To characterize Kerry's decision to serve in and then protest against the war so glibly is a feat. Congratulations. He got shot at and wounded, and was commended for bravery while other people with political aspirations (see: Dick Cheney) were obtaining student deferments. (Check out the time that one of Cheney's daughters was born after the regs were changed such that having a kid would help him avoid the draft -- it's something like 9 months and 2 days.) Kerry was no hippy, but he was a protestor, at a time when that didn't necessarily make him popular. In both cases, he stood up for what he believed in, and yet you have transformed that into pure political calculation. Again, nicely done. He serves his country with distinction, and then speaks out against the war, and yet somehow in your book he has no backbone.
On the Iraq war, I too suspect that there was some political calculation on his initial vote, but let he who is pure cast the first stone here. Doubtless you are misrepresenting his vote on the $87 billion -- I believe he voted against one package and for another because he was actually running the country and thought there was an important distinction between them. Facts like these that don't fit the storyline just get discarded.

-- What to work on --
A - Do these statements agree with the comment on Kerry? Answer yes or no for each, quoting the deciding words.
(i) Kerry was wounded while serving.
(ii) The writer calls Kerry a hippy.
(iii) The writer rules out any political calculation in Kerry's initial Iraq war vote.
B - Answer these questions from the comment on Kerry.
(i) Who is named as obtaining student deferments?
(ii) What dollar amount is attached to the vote the writer says is misrepresented?
(iii) How long after the regulation change was one of Cheney's daughters born, according to the writer?
C - Write a continuation of the comment on Kerry, starting after its final sentence.

-- Data excerpts --
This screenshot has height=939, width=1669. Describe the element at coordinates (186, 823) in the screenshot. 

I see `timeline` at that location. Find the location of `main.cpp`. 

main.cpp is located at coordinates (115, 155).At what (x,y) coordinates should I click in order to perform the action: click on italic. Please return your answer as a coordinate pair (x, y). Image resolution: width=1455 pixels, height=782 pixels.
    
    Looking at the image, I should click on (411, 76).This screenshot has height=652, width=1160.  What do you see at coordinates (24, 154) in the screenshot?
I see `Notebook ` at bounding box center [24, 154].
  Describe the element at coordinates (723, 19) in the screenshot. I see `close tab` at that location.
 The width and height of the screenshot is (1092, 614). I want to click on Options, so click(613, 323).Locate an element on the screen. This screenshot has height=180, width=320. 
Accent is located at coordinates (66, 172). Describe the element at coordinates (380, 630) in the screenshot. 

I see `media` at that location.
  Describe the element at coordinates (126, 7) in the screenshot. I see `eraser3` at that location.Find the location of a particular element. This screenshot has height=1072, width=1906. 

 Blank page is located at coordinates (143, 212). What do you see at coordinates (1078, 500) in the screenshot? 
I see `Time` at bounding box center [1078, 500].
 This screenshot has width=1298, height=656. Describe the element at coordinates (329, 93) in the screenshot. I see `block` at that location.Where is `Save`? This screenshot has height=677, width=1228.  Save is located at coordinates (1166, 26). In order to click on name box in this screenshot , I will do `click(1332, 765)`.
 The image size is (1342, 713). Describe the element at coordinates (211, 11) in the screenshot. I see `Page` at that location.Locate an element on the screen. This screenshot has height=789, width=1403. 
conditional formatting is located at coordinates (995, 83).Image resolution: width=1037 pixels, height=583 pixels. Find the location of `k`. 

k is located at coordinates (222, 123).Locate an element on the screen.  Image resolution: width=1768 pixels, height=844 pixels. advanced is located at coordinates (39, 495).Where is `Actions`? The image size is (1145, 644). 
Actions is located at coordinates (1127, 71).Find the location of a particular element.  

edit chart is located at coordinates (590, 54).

-- Responses per task --
A -
(i) Yes: "He got shot at and wounded"
(ii) No: "Kerry was no hippy"
(iii) No: "I too suspect that there was some political calculation on his initial vote"

B -
(i) Dick Cheney
(ii) $87 billion
(iii) Something like 9 months and 2 days

C -
Again, I say the fact that you buy all of this "waffle" shit about Kerry's character -- and somehow disregard equally potent dirt about Bush, who just this week announced that he support the 9/11 commission's recommendations while actually proposing something very different -- suggests what a masterful job the GOP does at tarring the character of Democratic politicians. It is not surprising that the GOP is so good at it, since this is the sort of thing you have to do when voters disagree with you on the substance. I think Kerry is going to do a better job responding to it than Gore did, though.